ZU ERLEDIGENDE AUFGABE >>
Gib die Zeilen aller Einträge als nummerierte Liste wieder und lass dabei Leerzeilen weg. Die Bilder gehören nicht in die Antwort.

VORLIEGENDE EINTRÄGE >>
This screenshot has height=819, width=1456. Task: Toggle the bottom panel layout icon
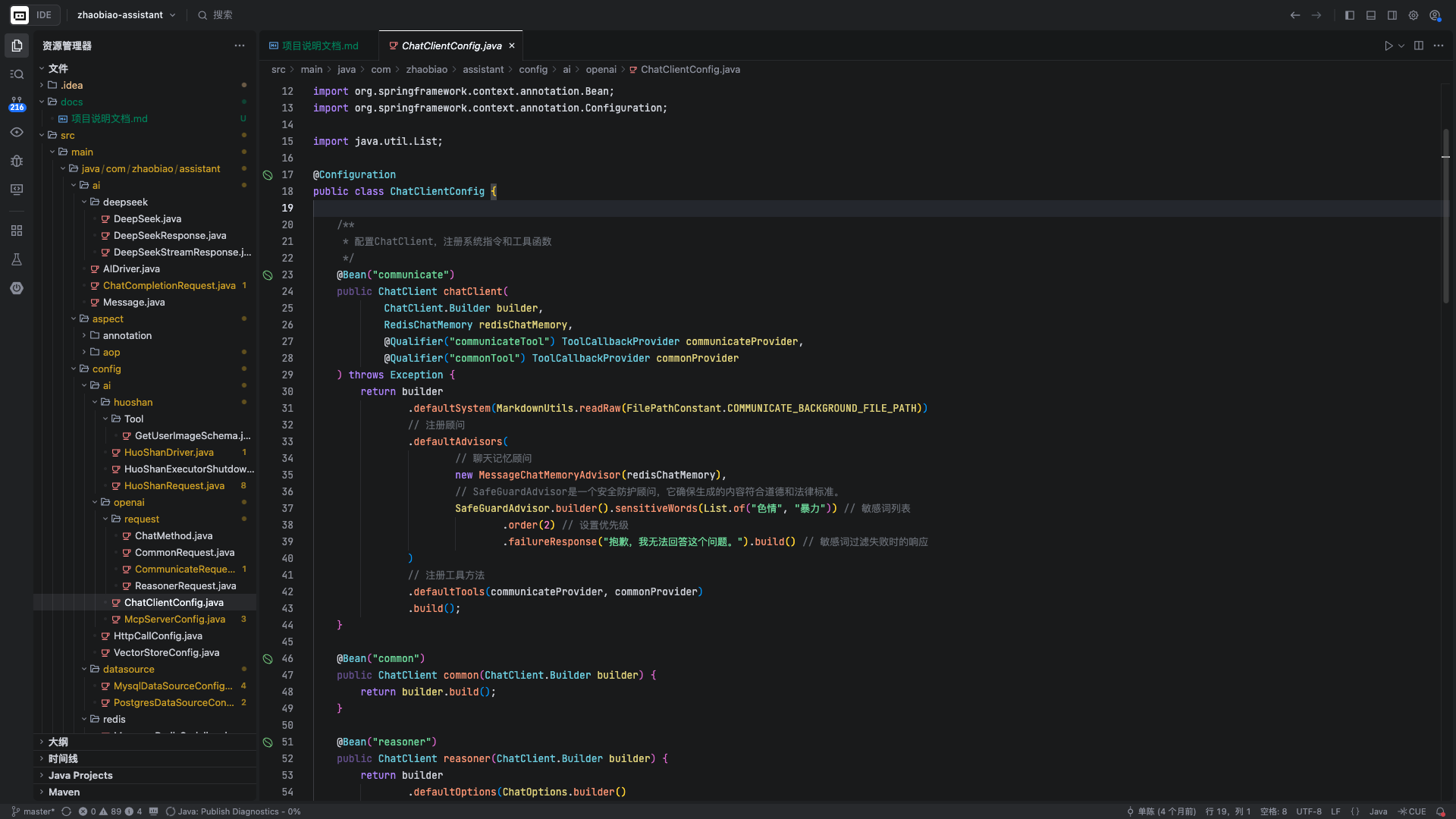point(1371,15)
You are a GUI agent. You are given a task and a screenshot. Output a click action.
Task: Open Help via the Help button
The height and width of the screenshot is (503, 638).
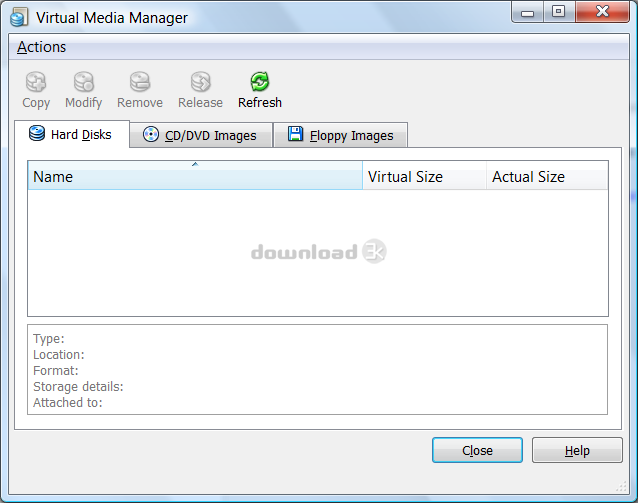[x=577, y=450]
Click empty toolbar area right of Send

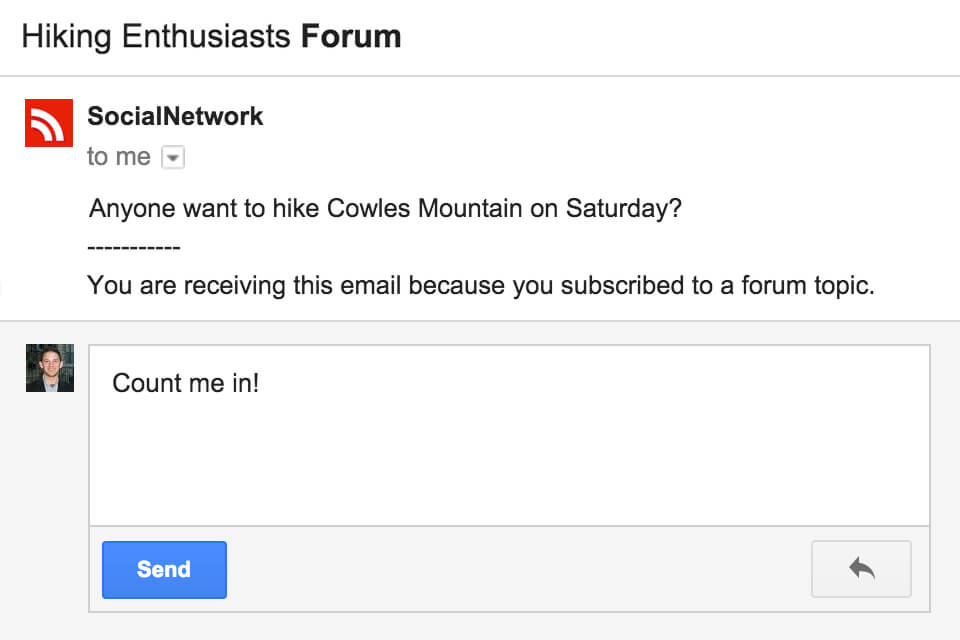click(x=518, y=569)
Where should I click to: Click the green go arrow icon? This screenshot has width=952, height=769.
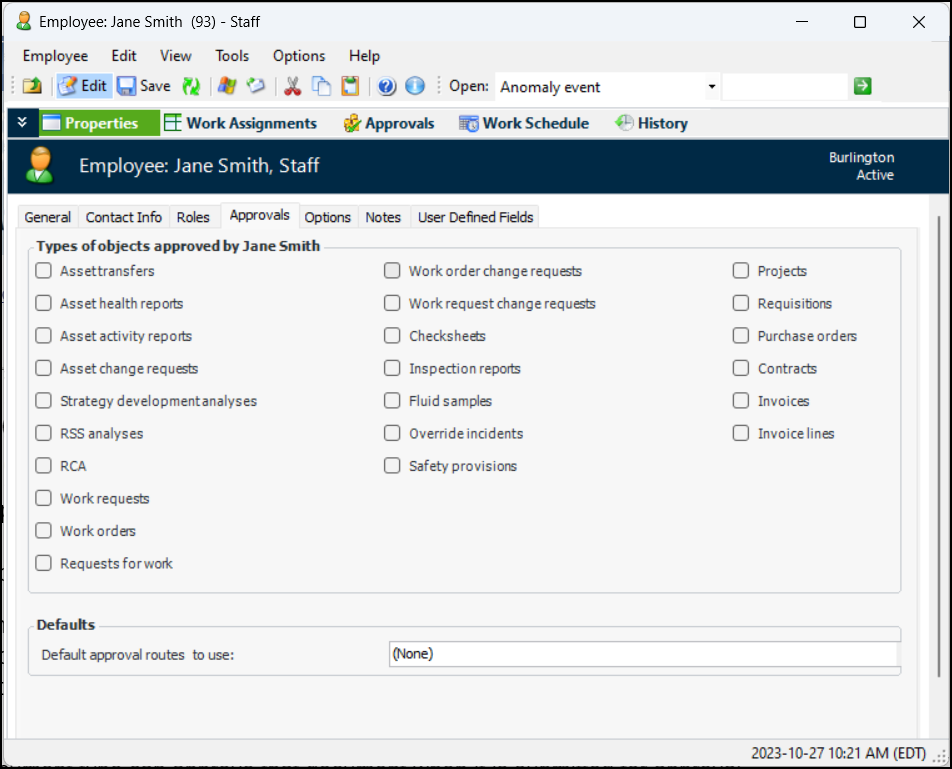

LÖSUNG DER AUFGABE >>
1. This screenshot has height=819, width=1456. Task: Toggle the bottom panel layout icon
2. point(1371,15)
3. You are a GUI agent. You are given a task and a screenshot. Output a click action.
4. Task: Open Help via the Help button
5. The height and width of the screenshot is (503, 638).
6. [x=577, y=450]
7. Click empty toolbar area right of Send
8. click(x=518, y=569)
9. Where should I click to: Click the green go arrow icon? This screenshot has width=952, height=769.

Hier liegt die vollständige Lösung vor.